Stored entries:
────

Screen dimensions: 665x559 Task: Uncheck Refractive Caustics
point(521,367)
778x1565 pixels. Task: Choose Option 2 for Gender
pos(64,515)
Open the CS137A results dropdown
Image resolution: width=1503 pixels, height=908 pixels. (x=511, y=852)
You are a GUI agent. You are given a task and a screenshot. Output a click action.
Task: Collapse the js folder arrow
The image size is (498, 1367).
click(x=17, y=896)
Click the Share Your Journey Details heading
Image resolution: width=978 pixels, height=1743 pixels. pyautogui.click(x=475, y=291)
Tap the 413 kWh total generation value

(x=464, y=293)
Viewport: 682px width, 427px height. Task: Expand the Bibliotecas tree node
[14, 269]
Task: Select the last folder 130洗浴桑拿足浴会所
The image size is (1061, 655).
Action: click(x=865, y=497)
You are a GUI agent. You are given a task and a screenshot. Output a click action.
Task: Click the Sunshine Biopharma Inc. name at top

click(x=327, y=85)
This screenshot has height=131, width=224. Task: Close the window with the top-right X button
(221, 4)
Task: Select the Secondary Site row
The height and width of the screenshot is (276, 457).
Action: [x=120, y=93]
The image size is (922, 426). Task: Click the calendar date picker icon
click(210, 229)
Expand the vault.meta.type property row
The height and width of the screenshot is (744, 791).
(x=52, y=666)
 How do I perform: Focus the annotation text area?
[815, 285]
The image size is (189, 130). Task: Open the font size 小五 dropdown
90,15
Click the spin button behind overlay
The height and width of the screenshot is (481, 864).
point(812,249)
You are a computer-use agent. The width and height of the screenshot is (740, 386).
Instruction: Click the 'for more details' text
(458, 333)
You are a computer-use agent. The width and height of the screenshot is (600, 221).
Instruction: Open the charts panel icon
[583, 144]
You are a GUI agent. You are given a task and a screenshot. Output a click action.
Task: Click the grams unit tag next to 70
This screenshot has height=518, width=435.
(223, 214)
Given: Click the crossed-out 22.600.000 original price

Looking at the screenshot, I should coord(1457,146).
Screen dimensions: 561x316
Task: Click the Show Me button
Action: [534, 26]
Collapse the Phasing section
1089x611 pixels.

────

Please filter the entries above down to the lines holding "Select" and copy them.

Answer to this problem:
Task: Select the last folder 130洗浴桑拿足浴会所
Task: Select the Secondary Site row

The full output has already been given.